Le système est simple: vous achetez un vin chaud et payez par carte. Mais avant que la transaction ne soit finalisée, une question s'affiche sur le terminal: souhaitez-vous laisser un pourboire? Les options proposées sont généralement les suivantes: pas de pourboire, 10, 15 ou 20%. Le temps que le client fasse son choix, il n'est pas rare que le vendeur ou la vendeuse se tienne juste à côté et observe le choix effectué. 

«Le pourboire devient une pression sociale»

Des études menées aux Etats-Unis montrent que ce levier psychologique fonctionne. L'expert en gastronomie Daniel Marbot porte toutefois un regard critique sur cette nouvelle méthode de perception du pourboire, comme il l'explique à Blick. Daniel Marbot conseille des entreprises de restauration et des investisseurs dans toute la Suisse et met en garde contre les effets de cette pratique. «Le sujet préoccupe actuellement la branche de manière intense et très émotionnelle», souligne-t-il. 
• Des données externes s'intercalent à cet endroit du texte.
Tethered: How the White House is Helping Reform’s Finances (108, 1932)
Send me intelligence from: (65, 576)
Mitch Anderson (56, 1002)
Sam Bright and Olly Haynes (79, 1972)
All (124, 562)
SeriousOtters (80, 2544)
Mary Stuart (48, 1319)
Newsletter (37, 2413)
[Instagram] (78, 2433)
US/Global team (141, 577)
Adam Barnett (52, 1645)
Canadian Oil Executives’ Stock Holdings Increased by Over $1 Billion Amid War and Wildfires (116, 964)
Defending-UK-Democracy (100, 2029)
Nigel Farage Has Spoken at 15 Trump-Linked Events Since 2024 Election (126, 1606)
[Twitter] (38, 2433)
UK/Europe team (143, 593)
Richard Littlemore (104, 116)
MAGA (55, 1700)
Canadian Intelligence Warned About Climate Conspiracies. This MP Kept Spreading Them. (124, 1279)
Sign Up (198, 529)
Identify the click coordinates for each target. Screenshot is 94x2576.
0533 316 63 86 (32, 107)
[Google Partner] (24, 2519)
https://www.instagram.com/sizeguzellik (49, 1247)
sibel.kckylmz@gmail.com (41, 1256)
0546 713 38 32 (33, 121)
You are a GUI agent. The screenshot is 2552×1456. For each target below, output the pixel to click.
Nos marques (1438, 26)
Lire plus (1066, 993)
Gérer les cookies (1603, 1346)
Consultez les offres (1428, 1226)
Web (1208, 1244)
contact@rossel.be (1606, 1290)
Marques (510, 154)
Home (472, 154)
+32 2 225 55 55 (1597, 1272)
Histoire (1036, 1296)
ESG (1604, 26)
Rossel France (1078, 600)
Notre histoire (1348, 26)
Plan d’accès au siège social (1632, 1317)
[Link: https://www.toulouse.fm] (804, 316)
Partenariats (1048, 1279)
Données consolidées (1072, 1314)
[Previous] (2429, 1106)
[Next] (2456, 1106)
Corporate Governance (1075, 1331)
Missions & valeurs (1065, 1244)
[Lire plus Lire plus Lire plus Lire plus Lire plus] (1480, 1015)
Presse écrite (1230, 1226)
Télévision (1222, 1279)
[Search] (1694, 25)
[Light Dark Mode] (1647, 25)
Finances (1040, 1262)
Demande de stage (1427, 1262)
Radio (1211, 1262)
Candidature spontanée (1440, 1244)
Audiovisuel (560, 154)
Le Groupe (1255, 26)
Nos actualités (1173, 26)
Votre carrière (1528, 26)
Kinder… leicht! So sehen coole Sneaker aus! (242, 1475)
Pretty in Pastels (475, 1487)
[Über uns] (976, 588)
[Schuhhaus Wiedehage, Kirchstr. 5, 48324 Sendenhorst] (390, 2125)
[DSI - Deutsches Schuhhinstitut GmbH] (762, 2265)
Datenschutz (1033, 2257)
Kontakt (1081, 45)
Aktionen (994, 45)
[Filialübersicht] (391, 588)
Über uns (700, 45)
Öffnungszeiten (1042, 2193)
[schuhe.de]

Selon Daniel Marbot, ce sont précisément les demandes de pourboires automatisées aux comptoirs ou en libre-service qui déplacent profondément la responsabilité et les attentes. «Le pourboire passe ainsi d'un signe volontaire de reconnaissance à une situation de pression sociale. A long terme, cela nuit fortement à la confiance entre la clientèle, l'établissement et le personnel, et cela sape l'idée même de salaires équitables.»

Cette pratique peut aussi se révéler contre-productive pour les entreprises. Les études montrent que si les clients, soumis à cette pression, donnent effectivement davantage de pourboires, ils quittent en revanche le bistrot ou le stand de plats à emporter avec un sentiment négatif. A long terme, cet effet pourrait avoir un effet boomerang.

La culture américaine va-t-elle débarquer en Suisse?

Car aux Etats-Unis, le personnel dépend largement de pourboires de 15 à 20%. Les salaires dans la restauration y sont délibérément maintenus à un niveau très bas par les employeurs, la clientèle compensant cette différence par les pourboires. En Suisse, la situation est différente: le pourboire n'y est pas automatique, mais reste réservé à un service jugé exceptionnel.

Cela restera-t-il le cas? Daniel Marbot l'espère: «Le pourboire est bien plus qu'un montant. C'est un remerciement direct, spontané, humain. Il n'a pas sa place dans la structure salariale, mais entre les mains de celles et ceux qui font du bon travail.»